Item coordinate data
######

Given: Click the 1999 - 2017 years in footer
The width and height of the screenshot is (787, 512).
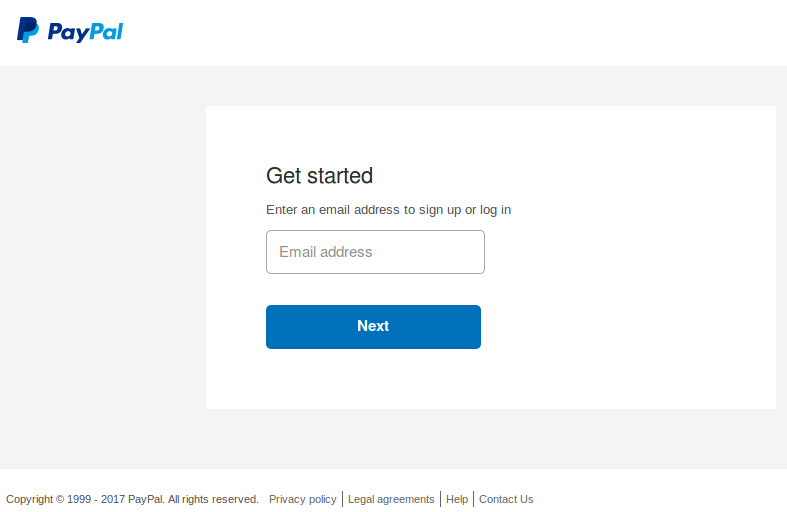Looking at the screenshot, I should click(x=96, y=499).
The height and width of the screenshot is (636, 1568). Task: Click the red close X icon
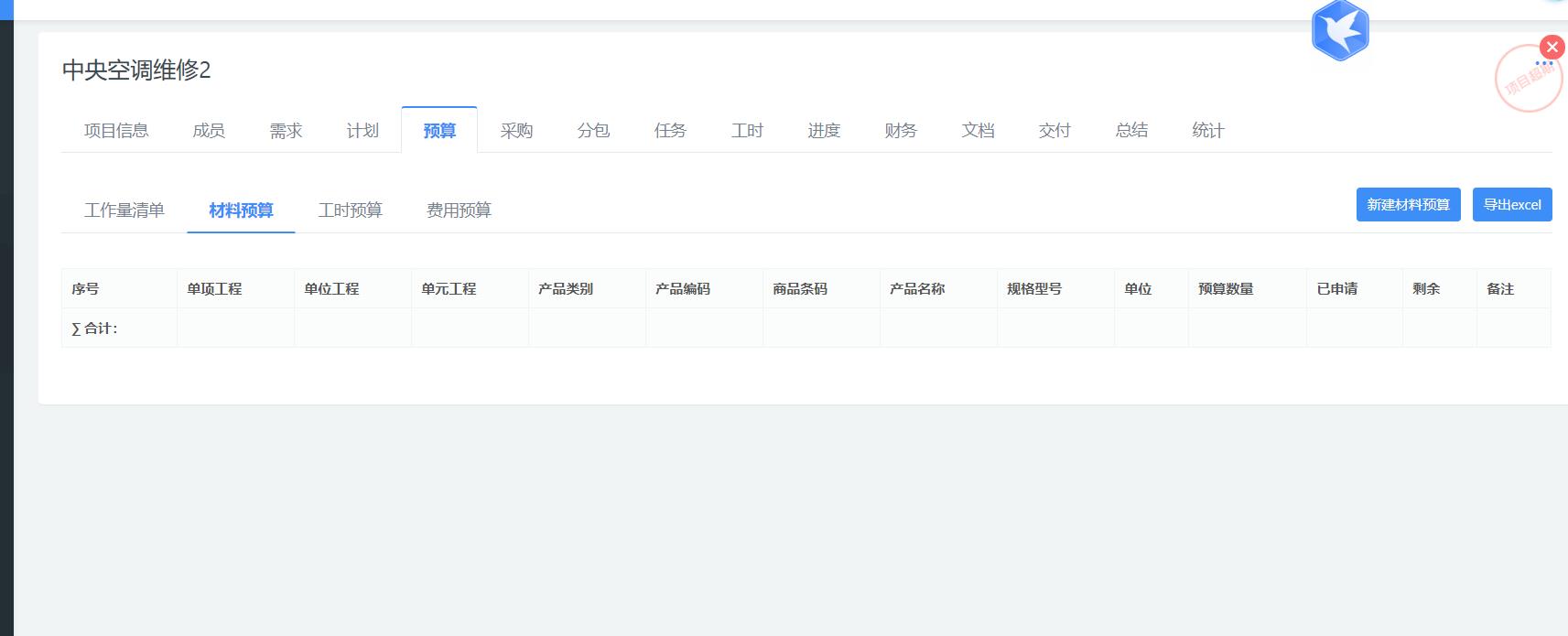(1552, 47)
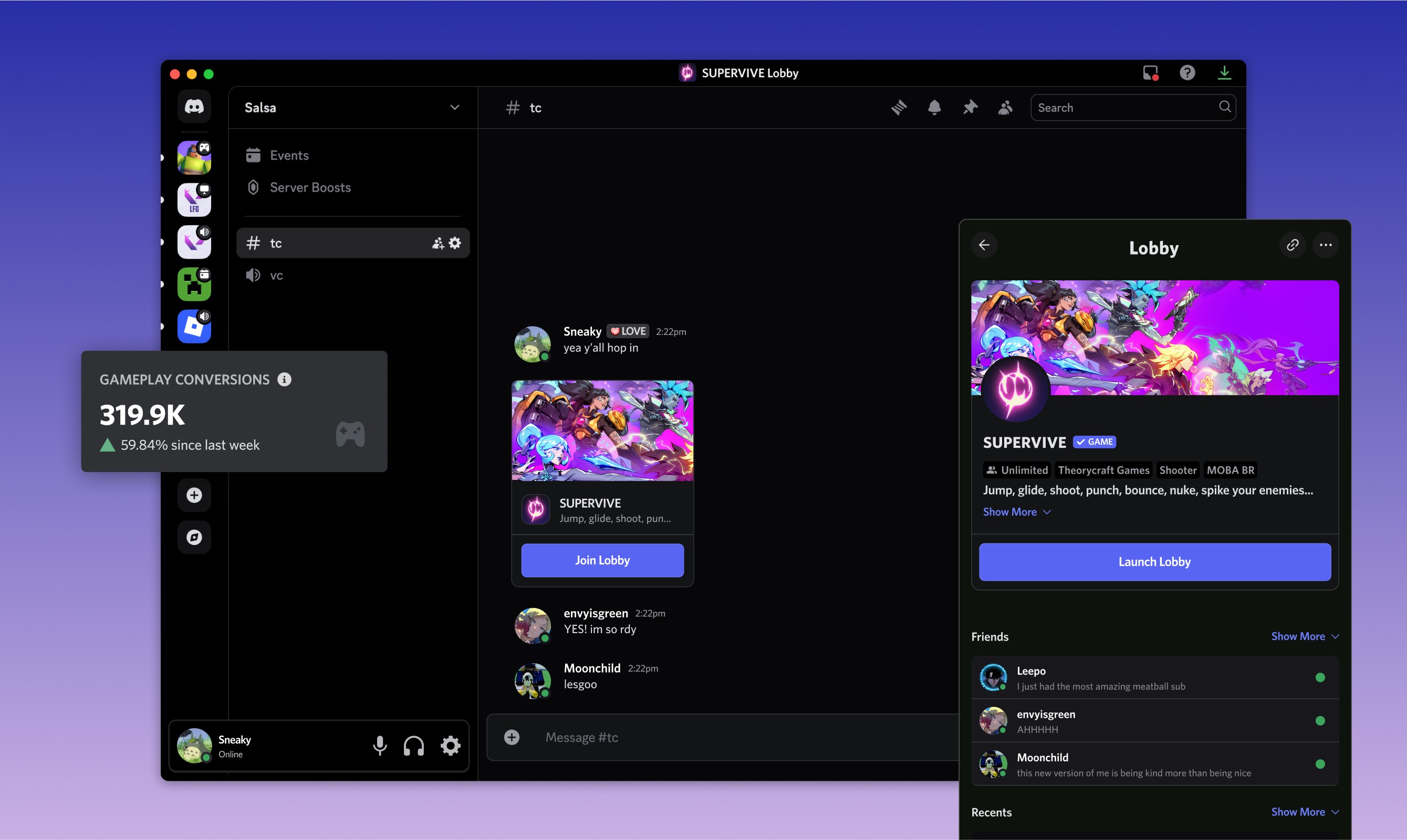Open pinned messages with pin icon

coord(970,108)
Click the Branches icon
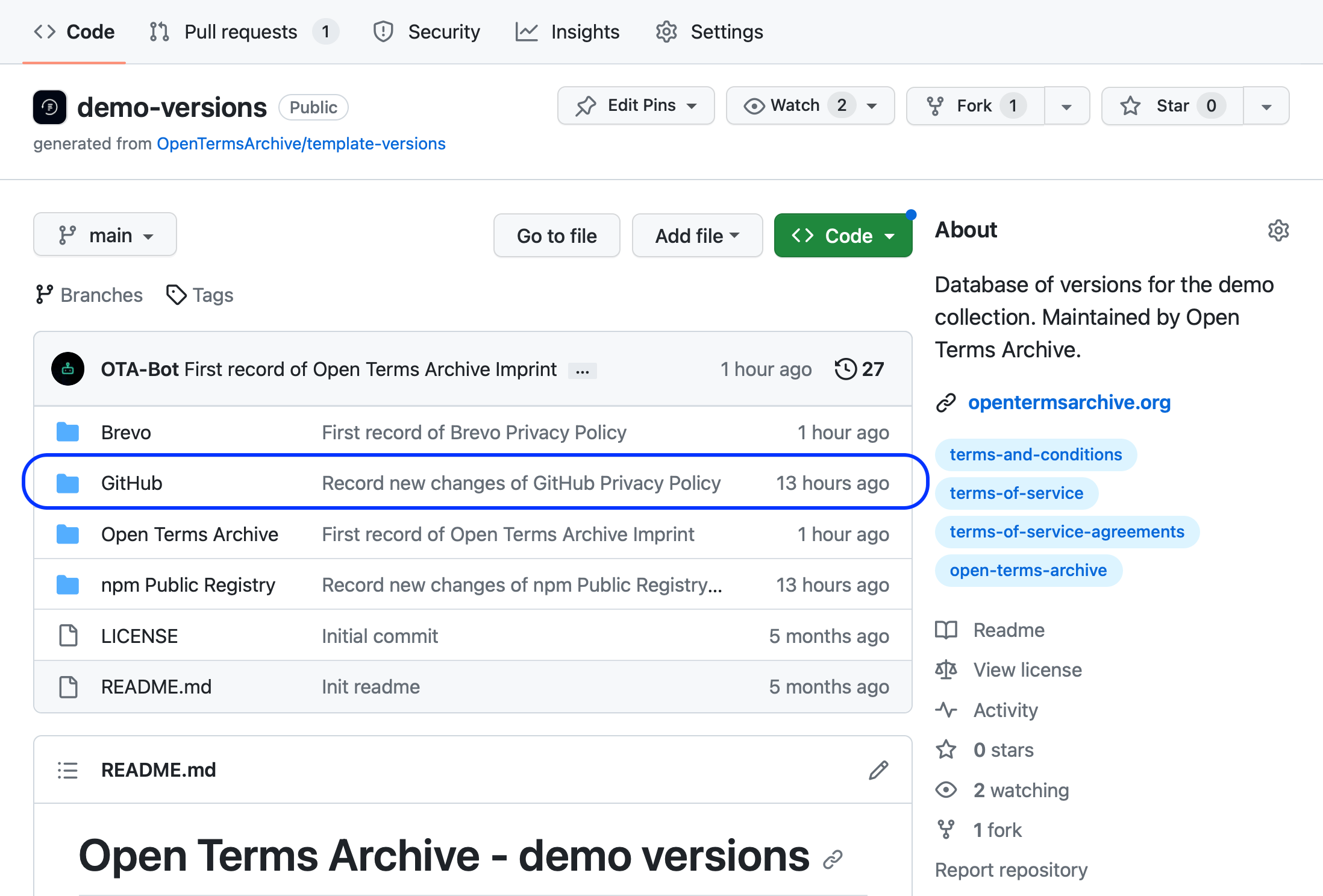The height and width of the screenshot is (896, 1323). (45, 295)
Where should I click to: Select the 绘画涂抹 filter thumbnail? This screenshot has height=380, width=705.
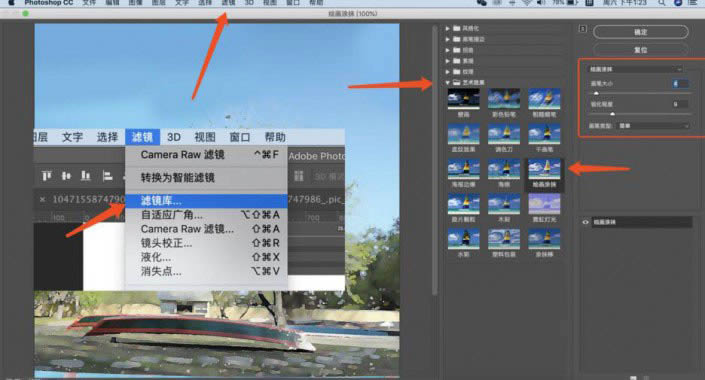tap(544, 169)
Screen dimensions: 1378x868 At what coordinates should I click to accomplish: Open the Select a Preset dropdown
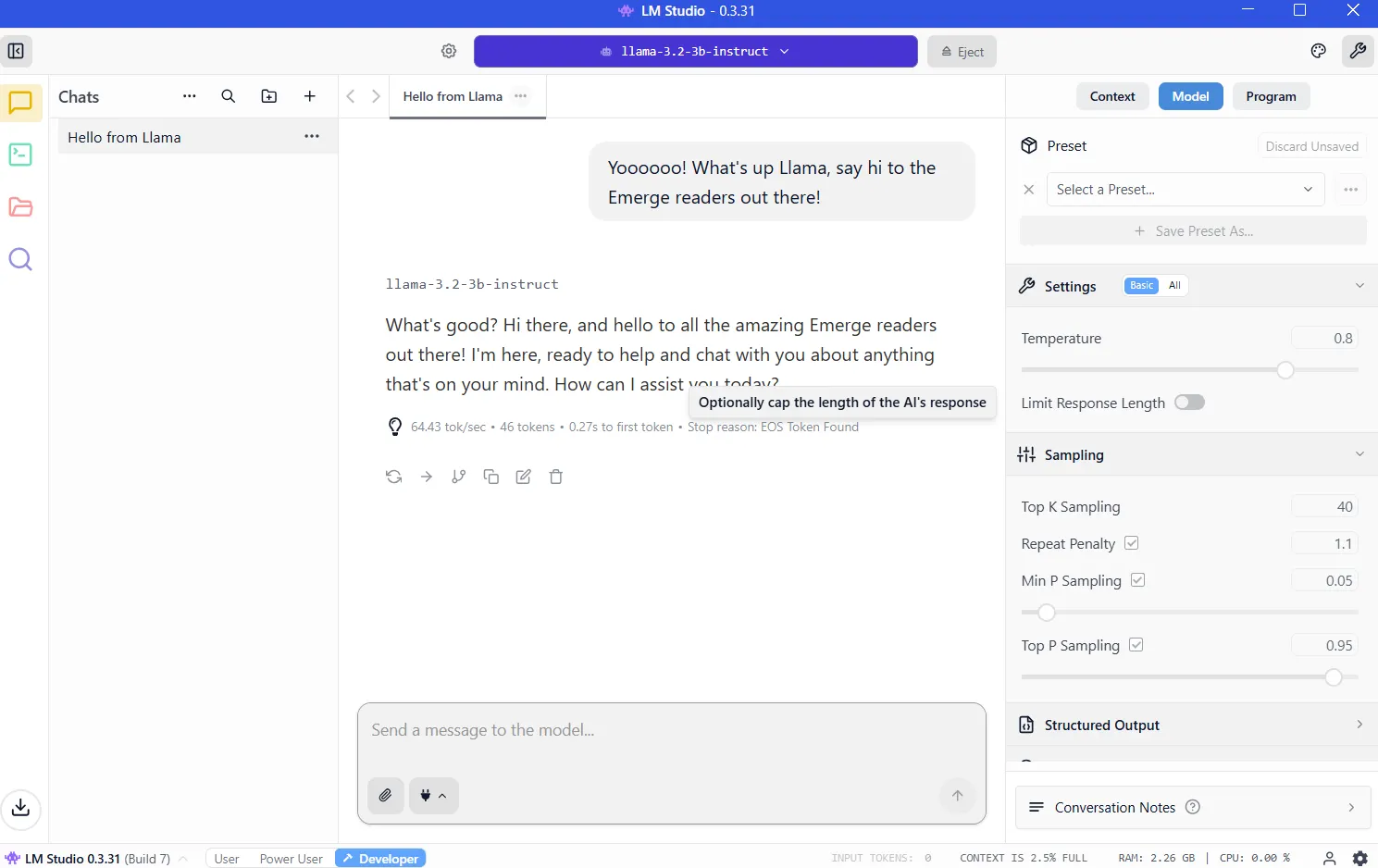pos(1183,189)
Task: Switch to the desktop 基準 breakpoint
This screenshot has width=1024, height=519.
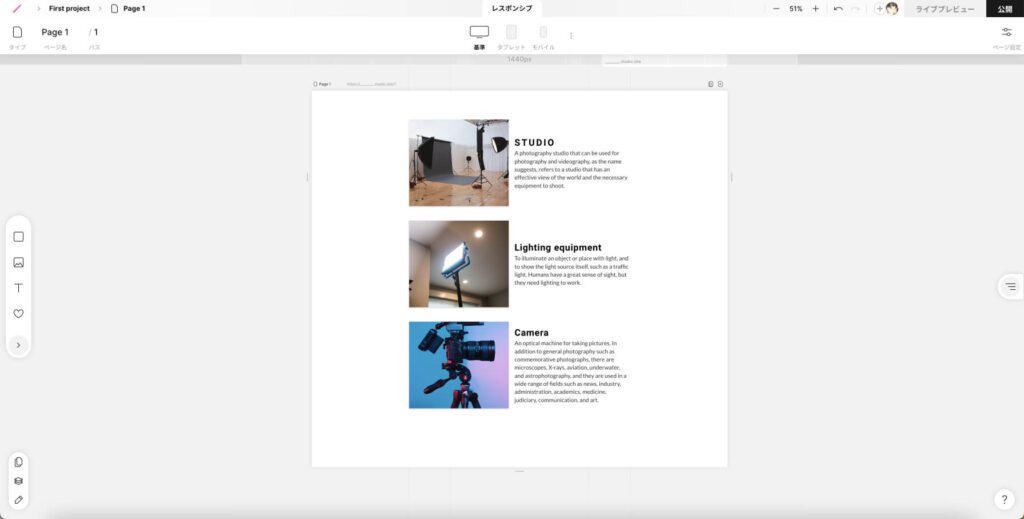Action: (479, 33)
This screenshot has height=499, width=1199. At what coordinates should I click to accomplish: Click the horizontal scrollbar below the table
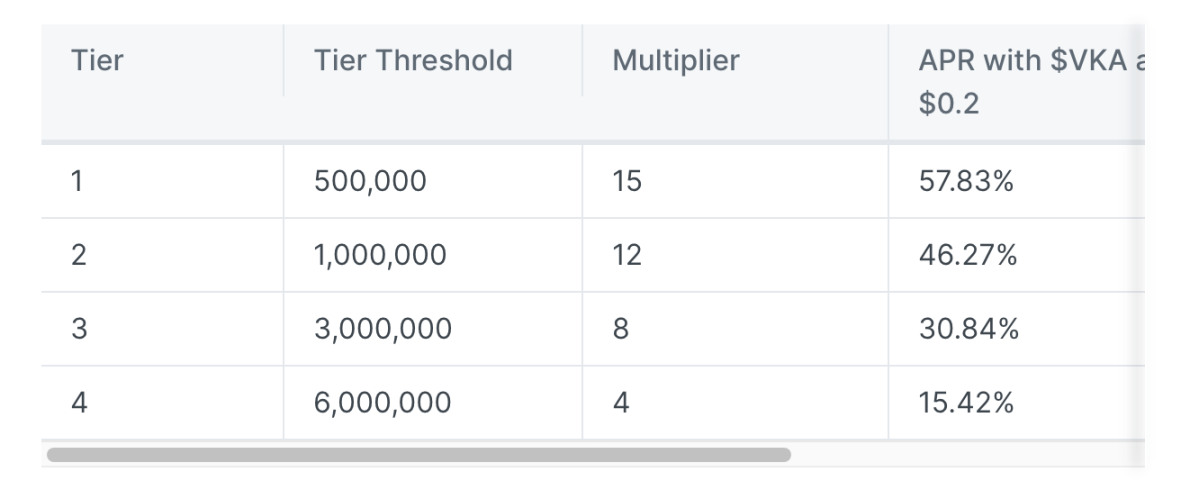418,455
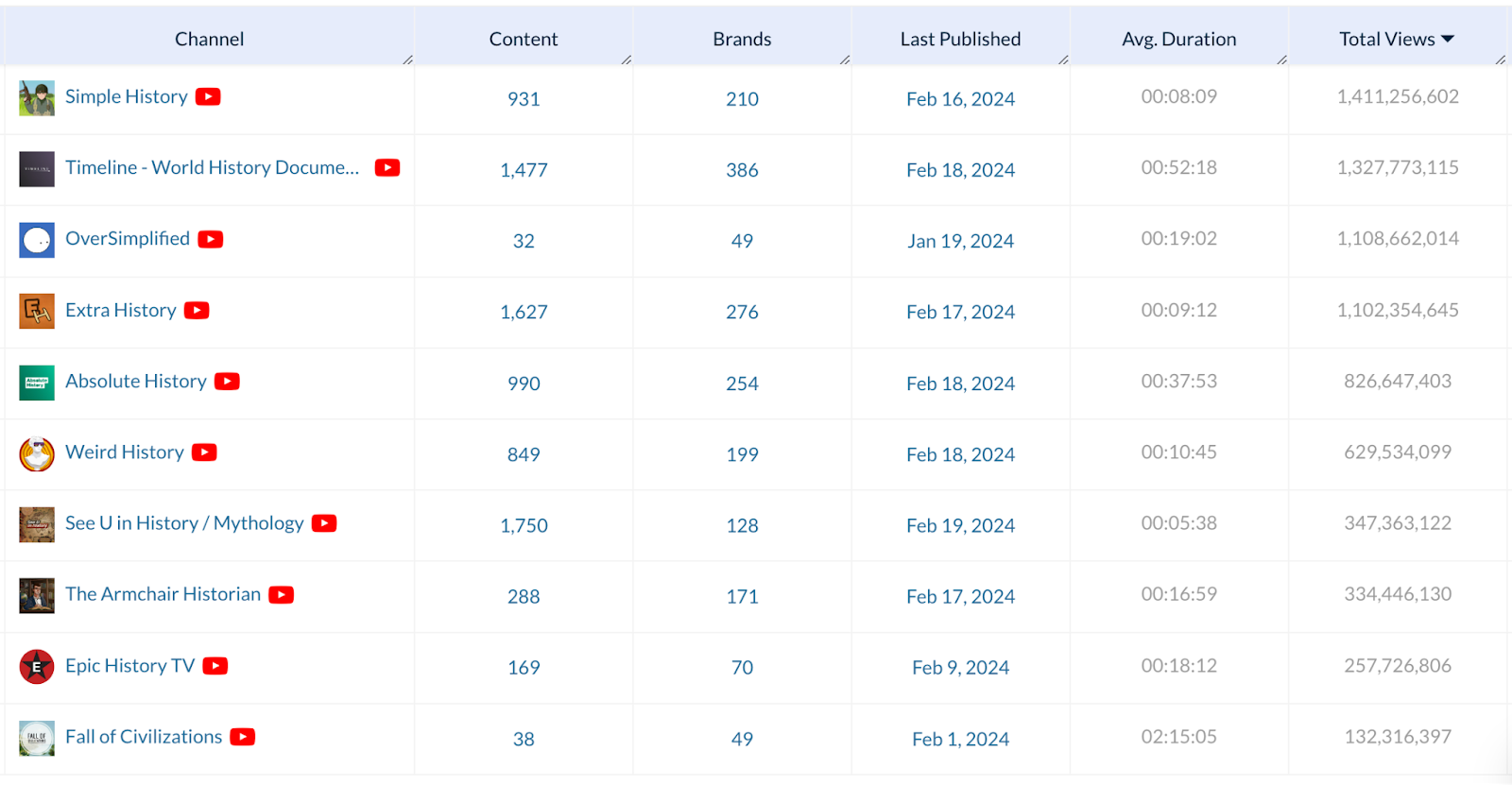
Task: Open See U in History / Mythology link
Action: (x=184, y=523)
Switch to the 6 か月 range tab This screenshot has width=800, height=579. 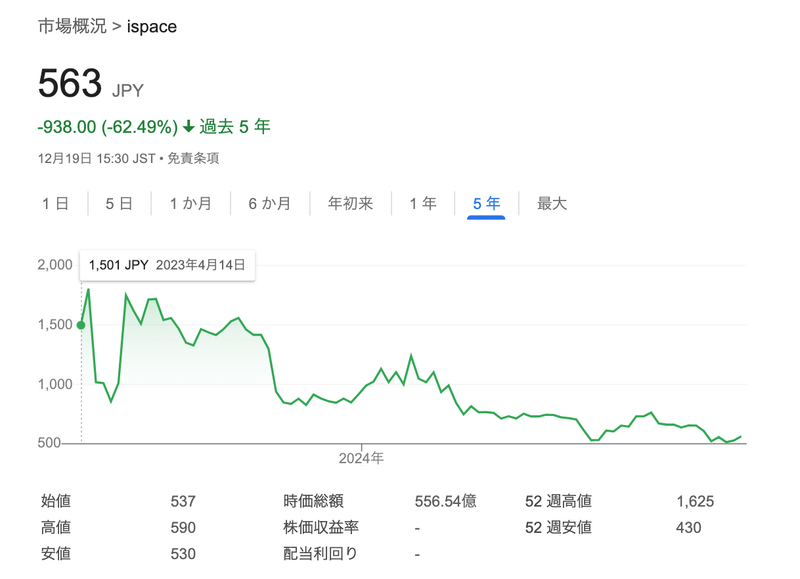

######

Aim of the exercise :: Can you convert all the entries above into a numbered list, dropping blank lines and leaving the pictures out?

In response ::
1. Given: Click the 1999 - 2017 years in footer
2. The width and height of the screenshot is (787, 512).
3. Looking at the screenshot, I should click(x=96, y=499).
4. The height and width of the screenshot is (636, 1568). Task: Click the red close X icon
5. (1552, 47)
6. Open pinned messages with pin icon
7. coord(970,108)
8. Click the Branches icon
9. The height and width of the screenshot is (896, 1323). (45, 295)
10. Where should I click to: Select the 绘画涂抹 filter thumbnail? This screenshot has height=380, width=705.
11. tap(544, 169)
12. Screen dimensions: 1378x868 At what coordinates should I click to accomplish: Open the Select a Preset dropdown
13. pos(1183,189)
14. Task: Switch to the desktop 基準 breakpoint
15. This screenshot has width=1024, height=519.
16. Action: (479, 33)
17. This screenshot has height=499, width=1199. At what coordinates should I click to accomplish: Click the horizontal scrollbar below the table
18. 418,455
19. Task: Open See U in History / Mythology link
20. Action: (x=184, y=523)
21. Switch to the 6 か月 range tab This screenshot has width=800, height=579. 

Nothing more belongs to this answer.